Artikel 3 Haags Huwelijksvermogensverdrag 1978

Uit NeBelEx Wiki
Ga naar: navigatie, zoeken

Tekst van de regeling

(1) Het huwelijksvermogensregime wordt beheerst door het interne recht dat de echtgenoten vóór het huwelijk hebben aangewezen.

(2) De echtgenoten kunnen slechts een van de volgende rechtsstelsels aanwijzen:

1. het recht van een Staat waarvan een van de echtgenoten de nationaliteit bezit op het tijdstip van die aanwijzing;
2. het recht van de Staat op welks grondgebied een van de echtgenoten zijn gewone verblijfplaats heeft op het tijdstip van die aanwijzing;
3. het recht van de eerste Staat op welks grondgebied een van de echtgenoten na het huwelijk een nieuwe gewone verblijfplaats vestigt.

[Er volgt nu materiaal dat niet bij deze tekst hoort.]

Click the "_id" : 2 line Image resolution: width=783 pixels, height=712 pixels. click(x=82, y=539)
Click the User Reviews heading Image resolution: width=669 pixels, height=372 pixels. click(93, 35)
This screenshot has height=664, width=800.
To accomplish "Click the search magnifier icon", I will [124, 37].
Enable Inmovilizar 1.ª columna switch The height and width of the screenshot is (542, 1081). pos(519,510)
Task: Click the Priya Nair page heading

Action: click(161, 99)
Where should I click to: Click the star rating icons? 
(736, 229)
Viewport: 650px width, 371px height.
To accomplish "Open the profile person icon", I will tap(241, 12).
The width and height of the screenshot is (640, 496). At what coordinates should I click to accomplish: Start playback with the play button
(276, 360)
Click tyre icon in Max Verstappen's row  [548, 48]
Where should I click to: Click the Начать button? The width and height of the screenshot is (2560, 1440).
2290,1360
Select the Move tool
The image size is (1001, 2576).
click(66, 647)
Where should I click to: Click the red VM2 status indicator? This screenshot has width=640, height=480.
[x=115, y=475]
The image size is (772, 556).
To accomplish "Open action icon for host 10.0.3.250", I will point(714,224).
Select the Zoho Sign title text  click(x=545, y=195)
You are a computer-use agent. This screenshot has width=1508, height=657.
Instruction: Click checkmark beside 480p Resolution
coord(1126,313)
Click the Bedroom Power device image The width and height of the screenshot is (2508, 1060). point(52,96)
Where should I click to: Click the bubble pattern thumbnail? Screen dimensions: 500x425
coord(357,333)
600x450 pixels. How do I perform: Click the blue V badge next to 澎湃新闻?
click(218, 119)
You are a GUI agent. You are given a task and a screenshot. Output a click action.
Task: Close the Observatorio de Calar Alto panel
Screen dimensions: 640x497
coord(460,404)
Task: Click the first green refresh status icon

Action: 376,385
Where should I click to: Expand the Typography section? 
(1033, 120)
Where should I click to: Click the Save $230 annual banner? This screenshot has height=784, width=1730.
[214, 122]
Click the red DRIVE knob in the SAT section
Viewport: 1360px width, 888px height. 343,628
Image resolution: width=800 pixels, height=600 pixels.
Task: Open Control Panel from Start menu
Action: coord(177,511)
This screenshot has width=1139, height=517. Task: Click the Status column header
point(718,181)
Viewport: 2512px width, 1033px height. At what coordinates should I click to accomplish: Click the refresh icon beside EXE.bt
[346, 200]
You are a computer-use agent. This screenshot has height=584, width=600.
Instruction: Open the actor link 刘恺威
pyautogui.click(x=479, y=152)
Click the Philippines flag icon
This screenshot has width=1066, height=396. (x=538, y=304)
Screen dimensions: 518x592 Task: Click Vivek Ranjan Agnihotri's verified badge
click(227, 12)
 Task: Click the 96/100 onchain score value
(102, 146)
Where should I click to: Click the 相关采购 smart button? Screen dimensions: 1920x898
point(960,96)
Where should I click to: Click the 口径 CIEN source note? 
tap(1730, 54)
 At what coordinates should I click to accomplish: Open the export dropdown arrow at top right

(3) Het aldus aangewezen recht is van toepassing op hun gehele vermogen.

(4) De echtgenoten kunnen echter, ongeacht of zij tot de in de voorgaande leden bedoelde aanwijzing zijn overgegaan, met betrekking tot het geheel of een gedeelte van de onroerende goederen het recht aanwijzen van de plaats waar die goederen zijn gelegen. Zij kunnen eveneens bepalen dat op onroerende goederen die later worden verkregen, het recht van de plaats waar die goederen zijn gelegen van toepassing zal zijn.